Records contained in a dataset:
--- start ---

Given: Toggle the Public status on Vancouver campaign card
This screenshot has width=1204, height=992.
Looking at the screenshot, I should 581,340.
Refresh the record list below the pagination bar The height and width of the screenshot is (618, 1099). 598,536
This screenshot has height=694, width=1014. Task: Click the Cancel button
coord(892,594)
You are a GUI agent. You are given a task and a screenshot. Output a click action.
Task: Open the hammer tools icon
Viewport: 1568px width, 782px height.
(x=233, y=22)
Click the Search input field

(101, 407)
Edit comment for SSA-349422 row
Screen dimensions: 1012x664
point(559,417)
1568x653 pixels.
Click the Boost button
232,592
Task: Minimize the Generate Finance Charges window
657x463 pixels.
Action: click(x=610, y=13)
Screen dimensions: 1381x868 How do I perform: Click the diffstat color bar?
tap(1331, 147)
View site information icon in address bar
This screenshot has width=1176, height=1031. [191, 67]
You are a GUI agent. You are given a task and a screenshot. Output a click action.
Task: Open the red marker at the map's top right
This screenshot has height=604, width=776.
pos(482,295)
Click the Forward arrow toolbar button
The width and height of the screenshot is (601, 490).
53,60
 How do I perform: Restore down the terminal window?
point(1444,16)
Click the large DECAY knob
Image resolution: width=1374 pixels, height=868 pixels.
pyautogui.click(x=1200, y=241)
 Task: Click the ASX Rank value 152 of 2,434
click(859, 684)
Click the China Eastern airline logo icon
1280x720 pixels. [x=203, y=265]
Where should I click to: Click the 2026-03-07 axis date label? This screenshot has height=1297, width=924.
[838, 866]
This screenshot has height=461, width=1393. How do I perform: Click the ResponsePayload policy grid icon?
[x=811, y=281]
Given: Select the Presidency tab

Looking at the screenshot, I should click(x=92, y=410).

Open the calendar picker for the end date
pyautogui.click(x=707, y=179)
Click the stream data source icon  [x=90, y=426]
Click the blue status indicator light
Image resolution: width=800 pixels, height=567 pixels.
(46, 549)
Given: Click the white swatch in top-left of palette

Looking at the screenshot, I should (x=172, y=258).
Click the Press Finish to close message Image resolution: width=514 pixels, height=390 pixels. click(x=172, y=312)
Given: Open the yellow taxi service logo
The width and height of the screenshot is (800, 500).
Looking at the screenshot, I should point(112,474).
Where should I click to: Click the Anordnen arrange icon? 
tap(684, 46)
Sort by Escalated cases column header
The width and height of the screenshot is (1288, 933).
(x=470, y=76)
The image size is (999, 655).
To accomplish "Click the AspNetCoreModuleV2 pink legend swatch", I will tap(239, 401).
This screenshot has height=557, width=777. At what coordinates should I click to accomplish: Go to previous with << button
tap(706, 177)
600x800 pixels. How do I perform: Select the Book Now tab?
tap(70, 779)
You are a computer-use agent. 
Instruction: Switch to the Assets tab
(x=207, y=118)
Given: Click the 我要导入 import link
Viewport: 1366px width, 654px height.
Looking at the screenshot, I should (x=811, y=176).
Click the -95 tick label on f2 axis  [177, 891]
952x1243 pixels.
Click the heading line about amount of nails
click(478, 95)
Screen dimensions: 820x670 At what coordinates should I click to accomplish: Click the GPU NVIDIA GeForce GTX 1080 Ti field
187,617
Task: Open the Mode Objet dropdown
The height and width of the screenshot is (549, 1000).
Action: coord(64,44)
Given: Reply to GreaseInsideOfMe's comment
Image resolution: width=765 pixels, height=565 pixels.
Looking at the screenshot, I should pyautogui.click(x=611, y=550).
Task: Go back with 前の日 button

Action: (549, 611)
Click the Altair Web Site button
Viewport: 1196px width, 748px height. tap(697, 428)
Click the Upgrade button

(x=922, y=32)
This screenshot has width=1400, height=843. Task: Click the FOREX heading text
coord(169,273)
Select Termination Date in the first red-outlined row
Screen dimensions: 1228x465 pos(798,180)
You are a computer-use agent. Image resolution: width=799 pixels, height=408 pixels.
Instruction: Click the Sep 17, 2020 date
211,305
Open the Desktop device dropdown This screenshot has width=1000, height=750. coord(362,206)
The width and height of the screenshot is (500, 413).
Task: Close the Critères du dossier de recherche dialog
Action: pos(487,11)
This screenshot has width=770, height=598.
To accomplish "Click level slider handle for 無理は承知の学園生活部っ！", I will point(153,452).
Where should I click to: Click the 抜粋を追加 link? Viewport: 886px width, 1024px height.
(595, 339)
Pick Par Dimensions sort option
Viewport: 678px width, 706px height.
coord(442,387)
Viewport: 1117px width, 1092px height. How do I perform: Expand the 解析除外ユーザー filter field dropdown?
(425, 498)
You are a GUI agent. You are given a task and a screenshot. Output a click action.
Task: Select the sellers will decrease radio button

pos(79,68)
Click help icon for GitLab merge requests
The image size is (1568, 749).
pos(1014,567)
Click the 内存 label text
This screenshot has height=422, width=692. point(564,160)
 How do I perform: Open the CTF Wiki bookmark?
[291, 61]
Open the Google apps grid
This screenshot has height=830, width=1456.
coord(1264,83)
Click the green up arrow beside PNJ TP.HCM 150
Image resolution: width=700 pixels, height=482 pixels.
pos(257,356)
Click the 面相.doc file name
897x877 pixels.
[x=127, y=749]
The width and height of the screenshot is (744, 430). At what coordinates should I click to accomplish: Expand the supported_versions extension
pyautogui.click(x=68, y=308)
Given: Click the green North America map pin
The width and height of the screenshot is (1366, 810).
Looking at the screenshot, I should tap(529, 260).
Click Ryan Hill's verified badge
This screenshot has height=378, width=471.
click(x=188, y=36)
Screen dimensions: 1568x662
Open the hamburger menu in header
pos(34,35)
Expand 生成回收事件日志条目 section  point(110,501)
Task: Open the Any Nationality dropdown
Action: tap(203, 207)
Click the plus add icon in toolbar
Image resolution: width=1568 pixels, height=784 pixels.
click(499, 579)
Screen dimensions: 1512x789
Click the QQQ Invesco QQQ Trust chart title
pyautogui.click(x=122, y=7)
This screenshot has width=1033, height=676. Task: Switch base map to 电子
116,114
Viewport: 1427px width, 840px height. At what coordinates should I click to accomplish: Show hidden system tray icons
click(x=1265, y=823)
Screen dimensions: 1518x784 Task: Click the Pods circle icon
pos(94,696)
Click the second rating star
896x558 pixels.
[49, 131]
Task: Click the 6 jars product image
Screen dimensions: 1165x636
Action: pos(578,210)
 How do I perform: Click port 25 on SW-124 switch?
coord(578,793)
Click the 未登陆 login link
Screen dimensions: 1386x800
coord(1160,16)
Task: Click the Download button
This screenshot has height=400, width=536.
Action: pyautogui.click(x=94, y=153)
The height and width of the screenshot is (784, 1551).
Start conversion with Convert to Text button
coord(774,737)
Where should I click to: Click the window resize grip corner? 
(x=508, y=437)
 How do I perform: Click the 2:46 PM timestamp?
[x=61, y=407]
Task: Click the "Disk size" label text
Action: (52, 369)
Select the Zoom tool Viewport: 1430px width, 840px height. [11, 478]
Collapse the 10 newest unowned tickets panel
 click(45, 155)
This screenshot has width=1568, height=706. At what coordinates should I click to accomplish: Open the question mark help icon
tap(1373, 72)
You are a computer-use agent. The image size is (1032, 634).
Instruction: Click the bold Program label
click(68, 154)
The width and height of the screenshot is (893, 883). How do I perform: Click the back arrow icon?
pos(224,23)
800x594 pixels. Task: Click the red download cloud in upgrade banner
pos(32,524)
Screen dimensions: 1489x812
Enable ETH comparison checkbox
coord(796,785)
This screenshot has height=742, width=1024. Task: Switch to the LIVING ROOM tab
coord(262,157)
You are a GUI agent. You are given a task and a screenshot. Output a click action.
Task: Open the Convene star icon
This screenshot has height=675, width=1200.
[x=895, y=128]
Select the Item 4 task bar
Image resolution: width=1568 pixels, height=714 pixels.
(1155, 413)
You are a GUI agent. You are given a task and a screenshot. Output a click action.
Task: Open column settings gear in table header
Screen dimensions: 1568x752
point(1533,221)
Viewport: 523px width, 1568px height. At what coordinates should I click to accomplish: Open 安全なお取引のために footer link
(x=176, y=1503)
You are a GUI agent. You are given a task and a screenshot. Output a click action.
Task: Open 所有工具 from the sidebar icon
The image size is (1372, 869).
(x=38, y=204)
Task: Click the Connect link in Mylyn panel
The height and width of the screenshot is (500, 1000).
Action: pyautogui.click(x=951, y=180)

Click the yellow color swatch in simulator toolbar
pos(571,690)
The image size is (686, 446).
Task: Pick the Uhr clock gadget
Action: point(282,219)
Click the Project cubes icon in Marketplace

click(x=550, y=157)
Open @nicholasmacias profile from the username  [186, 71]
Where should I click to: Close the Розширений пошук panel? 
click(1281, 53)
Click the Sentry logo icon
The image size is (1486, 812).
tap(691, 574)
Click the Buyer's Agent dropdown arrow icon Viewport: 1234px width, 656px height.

--- end ---

» **Short problem**
Quote the lines word for word, beginning with the line that contains "Where should I click to: Click the window" and ending with the line that contains "coord(796,785)", with both of those lines included.

» **The answer**
Where should I click to: Click the window resize grip corner? 
(x=508, y=437)
 How do I perform: Click the 2:46 PM timestamp?
[x=61, y=407]
Task: Click the "Disk size" label text
Action: (52, 369)
Select the Zoom tool Viewport: 1430px width, 840px height. [11, 478]
Collapse the 10 newest unowned tickets panel
 click(45, 155)
This screenshot has width=1568, height=706. At what coordinates should I click to accomplish: Open the question mark help icon
tap(1373, 72)
You are a computer-use agent. The image size is (1032, 634).
Instruction: Click the bold Program label
click(68, 154)
The width and height of the screenshot is (893, 883). How do I perform: Click the back arrow icon?
pos(224,23)
800x594 pixels. Task: Click the red download cloud in upgrade banner
pos(32,524)
Screen dimensions: 1489x812
Enable ETH comparison checkbox
coord(796,785)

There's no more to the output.